Jerry Heidenreich was the best swimmer Dallas, Texas ever saw. He won 2 gold medals in the medley relays with Marc Spitz, a silver in freestyle, and a bronze in butterfly all during the 1972 Munich Olympics, while his fellow athletes were kidnapped and murdered by Palestinian terrorists.
Marc Spitz came back to California and made millions in endorsement deals. He was America’s hero. He was on the Wheaties box.
Jerry came back to Dallas and eventually took a job doing the one thing he vowed he’d never do- coaching. He coached me at Hockaday during the school year, and then at TBarM during the summers. It is because of him, I can assure you, that I am a triathlete today.
In 2002, Jerry ended his life.
I don’t want to simplify or trivialize the experiences he went through. He was a deeply complex person. He was an alcoholic, an abused child, and often rumored to be bipolar. However, he was also a second place athlete, and that’s what I want to talk about today- the psychology of second place.
There are plenty of social psychology experiments that demonstrate that second place athletes are generally more dissatisfied than 3rd place athletes. The general theory is that athletes engage in counter factual thinking, meaning they compare themselves to what could have been. Second place athletes compare themselves to gold medalists, while bronze medalists compare themselves to 4th place finishers, making them happy they received a medal at all.
Perspective is relative.
There’s some interesting work on Decision Affect Theory, which takes the concept a step further by factoring in the athlete’s expectations before the event in addition to the actual outcome.

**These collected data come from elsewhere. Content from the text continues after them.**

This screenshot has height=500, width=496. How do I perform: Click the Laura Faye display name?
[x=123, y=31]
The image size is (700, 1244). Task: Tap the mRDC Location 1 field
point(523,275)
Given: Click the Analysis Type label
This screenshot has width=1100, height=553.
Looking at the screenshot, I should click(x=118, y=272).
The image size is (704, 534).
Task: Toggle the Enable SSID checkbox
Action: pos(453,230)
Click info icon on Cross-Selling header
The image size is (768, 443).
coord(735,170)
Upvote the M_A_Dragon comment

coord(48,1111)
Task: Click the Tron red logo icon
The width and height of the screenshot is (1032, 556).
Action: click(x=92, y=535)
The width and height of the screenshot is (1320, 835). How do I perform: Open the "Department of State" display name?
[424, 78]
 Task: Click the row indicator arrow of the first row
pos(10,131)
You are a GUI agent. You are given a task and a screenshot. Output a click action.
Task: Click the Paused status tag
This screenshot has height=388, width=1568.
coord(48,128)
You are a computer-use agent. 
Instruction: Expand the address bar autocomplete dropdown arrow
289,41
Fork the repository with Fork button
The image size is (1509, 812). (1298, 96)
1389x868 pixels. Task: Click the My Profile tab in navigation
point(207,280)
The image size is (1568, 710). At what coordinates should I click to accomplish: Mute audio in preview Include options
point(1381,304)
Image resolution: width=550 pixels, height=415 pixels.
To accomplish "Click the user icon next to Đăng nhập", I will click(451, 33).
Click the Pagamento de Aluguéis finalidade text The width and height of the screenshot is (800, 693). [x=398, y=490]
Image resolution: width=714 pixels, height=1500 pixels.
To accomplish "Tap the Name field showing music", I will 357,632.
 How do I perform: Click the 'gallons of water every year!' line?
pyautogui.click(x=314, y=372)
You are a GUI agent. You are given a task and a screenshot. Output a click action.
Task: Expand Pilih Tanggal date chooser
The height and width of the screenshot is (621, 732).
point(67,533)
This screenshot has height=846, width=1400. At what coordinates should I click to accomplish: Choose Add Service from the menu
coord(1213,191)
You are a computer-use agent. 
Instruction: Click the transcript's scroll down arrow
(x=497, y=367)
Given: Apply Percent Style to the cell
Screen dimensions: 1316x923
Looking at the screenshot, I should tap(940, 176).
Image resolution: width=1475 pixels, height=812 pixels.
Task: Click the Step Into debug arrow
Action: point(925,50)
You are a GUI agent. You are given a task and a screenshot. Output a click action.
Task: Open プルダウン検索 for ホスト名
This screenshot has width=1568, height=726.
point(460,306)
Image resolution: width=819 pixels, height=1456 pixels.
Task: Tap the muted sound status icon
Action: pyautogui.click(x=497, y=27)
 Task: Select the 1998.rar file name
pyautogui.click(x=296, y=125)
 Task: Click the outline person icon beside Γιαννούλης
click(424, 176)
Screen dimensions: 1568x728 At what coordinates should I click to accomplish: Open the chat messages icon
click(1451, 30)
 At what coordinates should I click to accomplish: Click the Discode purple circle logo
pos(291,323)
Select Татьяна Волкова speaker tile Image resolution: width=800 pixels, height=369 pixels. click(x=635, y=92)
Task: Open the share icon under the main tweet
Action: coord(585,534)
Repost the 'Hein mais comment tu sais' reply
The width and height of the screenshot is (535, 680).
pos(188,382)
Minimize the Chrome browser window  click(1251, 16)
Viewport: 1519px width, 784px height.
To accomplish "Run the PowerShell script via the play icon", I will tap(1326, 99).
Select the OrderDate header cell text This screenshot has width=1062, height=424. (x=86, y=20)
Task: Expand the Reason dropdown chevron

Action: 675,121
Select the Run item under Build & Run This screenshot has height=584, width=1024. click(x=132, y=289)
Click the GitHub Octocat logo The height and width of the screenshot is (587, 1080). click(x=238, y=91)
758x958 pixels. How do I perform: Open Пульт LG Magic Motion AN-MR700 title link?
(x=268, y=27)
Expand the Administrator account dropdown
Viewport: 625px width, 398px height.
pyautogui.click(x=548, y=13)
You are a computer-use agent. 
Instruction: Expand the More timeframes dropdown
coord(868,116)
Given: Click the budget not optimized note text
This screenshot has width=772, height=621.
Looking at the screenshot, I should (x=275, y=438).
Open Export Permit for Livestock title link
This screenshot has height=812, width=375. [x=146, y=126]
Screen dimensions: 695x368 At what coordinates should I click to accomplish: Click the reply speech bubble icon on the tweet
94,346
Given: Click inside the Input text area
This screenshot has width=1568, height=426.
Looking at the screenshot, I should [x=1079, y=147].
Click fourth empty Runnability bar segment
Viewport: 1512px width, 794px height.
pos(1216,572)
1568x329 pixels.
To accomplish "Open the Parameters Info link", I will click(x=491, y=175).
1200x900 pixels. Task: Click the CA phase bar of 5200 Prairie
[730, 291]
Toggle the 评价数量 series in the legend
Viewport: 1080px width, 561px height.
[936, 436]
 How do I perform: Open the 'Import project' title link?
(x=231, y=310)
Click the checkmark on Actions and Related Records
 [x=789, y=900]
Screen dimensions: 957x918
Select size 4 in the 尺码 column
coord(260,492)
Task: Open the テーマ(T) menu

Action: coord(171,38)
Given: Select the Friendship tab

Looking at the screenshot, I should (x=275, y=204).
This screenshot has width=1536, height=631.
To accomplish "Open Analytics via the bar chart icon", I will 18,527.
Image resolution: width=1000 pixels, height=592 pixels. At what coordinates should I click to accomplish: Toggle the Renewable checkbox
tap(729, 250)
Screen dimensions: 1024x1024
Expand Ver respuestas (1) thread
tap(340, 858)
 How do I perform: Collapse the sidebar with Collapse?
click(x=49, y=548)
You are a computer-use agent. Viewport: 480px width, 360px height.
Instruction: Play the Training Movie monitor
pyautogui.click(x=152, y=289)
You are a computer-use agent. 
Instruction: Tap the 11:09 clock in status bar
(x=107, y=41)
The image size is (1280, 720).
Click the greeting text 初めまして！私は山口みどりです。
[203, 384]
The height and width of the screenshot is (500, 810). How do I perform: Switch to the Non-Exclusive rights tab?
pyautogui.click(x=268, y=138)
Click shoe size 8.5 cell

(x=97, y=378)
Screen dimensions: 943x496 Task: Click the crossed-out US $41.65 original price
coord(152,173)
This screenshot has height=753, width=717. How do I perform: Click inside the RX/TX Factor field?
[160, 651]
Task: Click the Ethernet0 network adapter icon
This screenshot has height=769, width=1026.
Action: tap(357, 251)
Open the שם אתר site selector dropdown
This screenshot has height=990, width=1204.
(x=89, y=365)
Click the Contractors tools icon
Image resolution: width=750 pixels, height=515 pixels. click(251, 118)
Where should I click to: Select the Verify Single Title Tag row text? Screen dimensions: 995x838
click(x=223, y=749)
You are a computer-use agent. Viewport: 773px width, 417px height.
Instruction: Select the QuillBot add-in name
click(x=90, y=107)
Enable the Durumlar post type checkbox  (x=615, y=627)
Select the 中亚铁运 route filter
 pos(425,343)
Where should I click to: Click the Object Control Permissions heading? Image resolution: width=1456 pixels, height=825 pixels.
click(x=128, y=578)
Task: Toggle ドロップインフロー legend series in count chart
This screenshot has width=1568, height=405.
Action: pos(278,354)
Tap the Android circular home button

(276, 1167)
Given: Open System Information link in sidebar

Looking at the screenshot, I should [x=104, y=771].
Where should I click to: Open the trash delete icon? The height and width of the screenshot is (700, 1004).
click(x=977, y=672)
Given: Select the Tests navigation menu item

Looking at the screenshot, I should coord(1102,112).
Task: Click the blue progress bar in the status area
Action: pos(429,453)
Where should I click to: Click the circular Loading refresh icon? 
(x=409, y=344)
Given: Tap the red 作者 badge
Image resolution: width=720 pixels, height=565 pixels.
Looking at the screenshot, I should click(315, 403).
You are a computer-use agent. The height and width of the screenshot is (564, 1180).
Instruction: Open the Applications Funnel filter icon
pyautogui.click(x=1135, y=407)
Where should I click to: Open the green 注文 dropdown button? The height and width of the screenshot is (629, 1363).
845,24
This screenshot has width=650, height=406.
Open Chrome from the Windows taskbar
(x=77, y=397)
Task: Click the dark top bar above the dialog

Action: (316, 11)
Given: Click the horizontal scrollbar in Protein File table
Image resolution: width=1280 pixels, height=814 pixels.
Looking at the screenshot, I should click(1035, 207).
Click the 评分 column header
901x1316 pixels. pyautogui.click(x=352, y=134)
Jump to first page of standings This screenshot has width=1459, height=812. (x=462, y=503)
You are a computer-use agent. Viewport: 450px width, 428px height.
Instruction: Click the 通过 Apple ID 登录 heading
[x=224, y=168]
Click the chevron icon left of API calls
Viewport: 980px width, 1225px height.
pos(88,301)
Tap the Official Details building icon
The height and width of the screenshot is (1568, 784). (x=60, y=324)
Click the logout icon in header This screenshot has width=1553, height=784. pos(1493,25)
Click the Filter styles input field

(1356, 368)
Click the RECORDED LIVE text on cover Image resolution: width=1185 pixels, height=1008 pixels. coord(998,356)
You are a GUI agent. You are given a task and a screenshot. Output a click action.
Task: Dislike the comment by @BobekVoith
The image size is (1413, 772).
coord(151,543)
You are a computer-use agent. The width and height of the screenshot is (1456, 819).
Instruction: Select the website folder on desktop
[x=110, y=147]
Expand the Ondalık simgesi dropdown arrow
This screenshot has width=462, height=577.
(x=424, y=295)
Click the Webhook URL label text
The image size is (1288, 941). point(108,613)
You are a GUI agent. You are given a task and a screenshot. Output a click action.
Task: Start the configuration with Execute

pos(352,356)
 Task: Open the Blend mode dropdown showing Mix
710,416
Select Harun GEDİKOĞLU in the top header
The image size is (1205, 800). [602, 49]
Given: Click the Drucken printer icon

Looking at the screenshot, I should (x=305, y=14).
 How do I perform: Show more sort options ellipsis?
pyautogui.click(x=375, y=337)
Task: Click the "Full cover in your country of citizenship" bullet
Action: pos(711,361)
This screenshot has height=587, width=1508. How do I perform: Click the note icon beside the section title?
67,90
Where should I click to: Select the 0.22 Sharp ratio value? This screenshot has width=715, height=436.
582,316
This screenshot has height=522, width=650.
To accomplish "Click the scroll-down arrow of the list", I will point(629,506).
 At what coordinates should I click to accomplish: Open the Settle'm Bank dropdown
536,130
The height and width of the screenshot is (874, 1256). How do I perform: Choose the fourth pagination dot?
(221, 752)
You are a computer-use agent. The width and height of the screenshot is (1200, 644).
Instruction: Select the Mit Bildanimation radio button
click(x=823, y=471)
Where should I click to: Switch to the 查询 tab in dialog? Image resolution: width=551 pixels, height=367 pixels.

It’s complicated and nuanced, and probably not appropriate for this blog, but if you’re interested, I highly encourage you to research the subject. It’s fascinating.
My (probably too optimistic) hope in writing this blog is that people who read it become interested or at least aware of sports psychology and mental health in general. After all, like Wallace said, it’s all around us. It hides in plain sight, and we on the best of days with the best intentions, fail to see it. It is the water.